Now, if you’re a middle class person over 30 and you ascribe to, dare I say, any such aforementioned alternative culture, as in still listen to that shit today not used to do so because it was cool to play dissident back in high school, you are of course prone to a certain level of general disenchantment. You know, nihilism, angsty existentialism, and probably at least one vice of sorts.
I dab in quite a few of the noisy music classes myself, but if I were to be awarded any one such label, it would be sell-out punk. As in, heart and playlist of a punker, day-job of a person who tried to learn how to play an instrument and was abysmal at it. I wasn’t any good at being any sort of interaction-driven artist in general as an introvert, so I was forced to get a ‘normal job’ despite 18-year-old-me’s A clockwork orange level aversion towards the notion. I did the only thing I had proven to be any good at and took a job as a copywriter. Here we are, 11 years and some 5 employers later.
I like my job, don’t get me wrong, it’s challenged me well over the years and I obviously love writing, yet I have strayed far and wide from the person 18-year-old me thought I would become. Which is fine, I’d have probably been dead by now had I become her, yet I’d still like to not betray her completely.
While I have since discovered that I can dance to music that otherwise sounds like alien radio to me if provided liberal quantities of alcohol, I don’t usually desire to let it come to that kind of socialising. All the same, given the choice between either loitering in a corner while subjecting myself to a series of awkward conversation excerpts being shouted over loud alien music or just dancing, nowadays I’d rather go with the dancing, which I suck at, hence the need for me to down the obligatory three drinks required for the issue to no longer register on my emotional radar. I never, though, seem to find myself voluntarily listening to that stuff outside of a party, as in, while sober and blessed with musical free will.
For a while, as I was balls deep in self-hate while studying to become an independent photo-video artist (guess what never ended up coming to past) I even tried to like jazz and other ‘posher’ forms of musical expression. And jazz is nice, and I bet so is going to Mars, but who am I kidding here, I wouldn’t want to live there full-time. I wanted to believe I could be the kind of chill person who did, the kind of person who listens to music for ‘the educated folk’, of the sort that wouldn’t give your grandmother nightmares. But I’m a dissident at heart, and what happens between me and my headphones luckily doesn’t disrupt the local population. I am, and always have been, the weirdo with the strong impulse towards debate and questioning shit. I would never want to be disloyal towards that side of my 22-year-old punk self, because it’s what makes me any good at anything I do, my day-job included. Also, I love punk and it speaks to me.

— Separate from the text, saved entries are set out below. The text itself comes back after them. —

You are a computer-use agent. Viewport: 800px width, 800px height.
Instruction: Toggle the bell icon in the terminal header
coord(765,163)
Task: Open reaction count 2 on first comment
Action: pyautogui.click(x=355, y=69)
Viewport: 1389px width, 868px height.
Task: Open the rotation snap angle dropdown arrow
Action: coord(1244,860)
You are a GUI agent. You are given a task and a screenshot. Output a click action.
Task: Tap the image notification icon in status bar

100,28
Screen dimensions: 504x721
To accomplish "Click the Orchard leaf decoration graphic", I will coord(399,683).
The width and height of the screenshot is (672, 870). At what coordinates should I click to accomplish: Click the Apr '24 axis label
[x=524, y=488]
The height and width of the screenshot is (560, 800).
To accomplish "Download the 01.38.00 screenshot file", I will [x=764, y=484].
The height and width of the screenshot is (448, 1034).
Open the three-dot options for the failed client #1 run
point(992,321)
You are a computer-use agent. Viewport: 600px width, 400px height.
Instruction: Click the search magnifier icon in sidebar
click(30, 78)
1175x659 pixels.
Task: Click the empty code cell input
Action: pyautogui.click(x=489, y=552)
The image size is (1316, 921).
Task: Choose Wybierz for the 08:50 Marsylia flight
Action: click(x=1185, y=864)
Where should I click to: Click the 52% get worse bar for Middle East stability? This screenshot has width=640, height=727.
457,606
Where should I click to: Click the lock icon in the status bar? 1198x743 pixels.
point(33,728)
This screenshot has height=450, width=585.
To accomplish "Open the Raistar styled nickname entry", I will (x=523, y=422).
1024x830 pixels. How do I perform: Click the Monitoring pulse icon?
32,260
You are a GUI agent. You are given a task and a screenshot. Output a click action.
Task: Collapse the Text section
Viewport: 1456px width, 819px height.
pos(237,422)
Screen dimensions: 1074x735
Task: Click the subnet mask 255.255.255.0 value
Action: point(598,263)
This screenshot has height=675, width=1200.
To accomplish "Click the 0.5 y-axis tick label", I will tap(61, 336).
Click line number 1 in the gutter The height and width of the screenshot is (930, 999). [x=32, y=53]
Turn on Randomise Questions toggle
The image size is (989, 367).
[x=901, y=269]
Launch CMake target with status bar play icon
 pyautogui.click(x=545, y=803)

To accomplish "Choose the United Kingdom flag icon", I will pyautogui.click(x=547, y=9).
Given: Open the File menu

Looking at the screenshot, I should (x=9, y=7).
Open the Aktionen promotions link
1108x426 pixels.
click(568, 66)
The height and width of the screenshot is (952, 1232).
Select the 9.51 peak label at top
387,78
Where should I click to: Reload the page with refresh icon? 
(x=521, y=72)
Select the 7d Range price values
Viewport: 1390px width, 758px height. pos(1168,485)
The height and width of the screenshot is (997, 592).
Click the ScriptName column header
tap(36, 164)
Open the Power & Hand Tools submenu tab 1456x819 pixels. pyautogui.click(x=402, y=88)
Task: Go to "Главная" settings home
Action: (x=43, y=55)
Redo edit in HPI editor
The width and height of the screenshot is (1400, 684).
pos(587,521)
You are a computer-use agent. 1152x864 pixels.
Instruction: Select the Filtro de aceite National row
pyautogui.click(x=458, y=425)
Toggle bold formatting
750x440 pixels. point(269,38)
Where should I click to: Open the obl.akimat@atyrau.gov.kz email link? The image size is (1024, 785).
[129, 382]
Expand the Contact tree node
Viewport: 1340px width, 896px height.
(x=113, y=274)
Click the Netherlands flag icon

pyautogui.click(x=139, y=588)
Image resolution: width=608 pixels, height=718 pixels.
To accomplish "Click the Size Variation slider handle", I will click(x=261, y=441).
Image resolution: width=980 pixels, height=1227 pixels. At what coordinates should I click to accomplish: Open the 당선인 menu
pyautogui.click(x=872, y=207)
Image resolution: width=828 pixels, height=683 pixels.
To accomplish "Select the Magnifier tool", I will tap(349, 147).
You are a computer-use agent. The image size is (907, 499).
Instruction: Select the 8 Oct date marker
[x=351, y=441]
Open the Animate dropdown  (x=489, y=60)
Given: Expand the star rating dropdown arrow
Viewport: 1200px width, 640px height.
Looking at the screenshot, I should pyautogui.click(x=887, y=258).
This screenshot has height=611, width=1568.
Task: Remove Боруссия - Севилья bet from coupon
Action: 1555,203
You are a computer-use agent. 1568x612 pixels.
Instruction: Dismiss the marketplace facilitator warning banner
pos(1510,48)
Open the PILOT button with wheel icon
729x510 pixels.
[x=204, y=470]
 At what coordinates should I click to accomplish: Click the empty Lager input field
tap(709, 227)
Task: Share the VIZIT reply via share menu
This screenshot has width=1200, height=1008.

Though I’ve constantly been finding new stuff to love over the years (like Irish punk, which is fucking insane) and have kept evolving as a music lover, I always seem to come back to the same kind of variations on a theme, no matter how hard I may have tried to give other more popular options a chance over the years. Nowadays, I’ve just accepted that for what that is and have simply ceased subjecting people to my musical tastes. If someone asks me to suggest a song during game night, I politely decline to do so. Which is nothing personal. It’s for your own protection. If there’s no reasoning with the situation, I default onto the most cheerful ska-punk song I can think of, which is usually something by Mad Caddies, aka as chill as I can get.
Throughout the years, I have, for very brief yet profoundly painful bouts of time, given up on ‘looking the part’, in an attempt to fit one corporate or social environment or another. You know, look less alternative, more ‘normal’ or — wrote she while dry heaving — more like what my social and professional circles perceived to be cool at the time. Those were dark times and I never want to have to subject myself to anything of the sort ever again. I’ve even tried to look more cheerful in order to compensate for my chronic depression by wearing the entire visible spectrum worth of colour put together at the same time, yet it failed to nudge any of my existentialism. So, here we are today, almost 11 years later.
It’s perfectly natural for your style to evolve, don’t get me wrong. Fuck knows mine has: those eyebrows were horrendous. I’m not talking about letting your style grow with you, because that’s just normal. What I mean by giving up is, conforming. To other people’s expectations of what you should look like. Or worse, feeling like you no longer conform. To your own expectations of who you should be and what you should be doing with your life.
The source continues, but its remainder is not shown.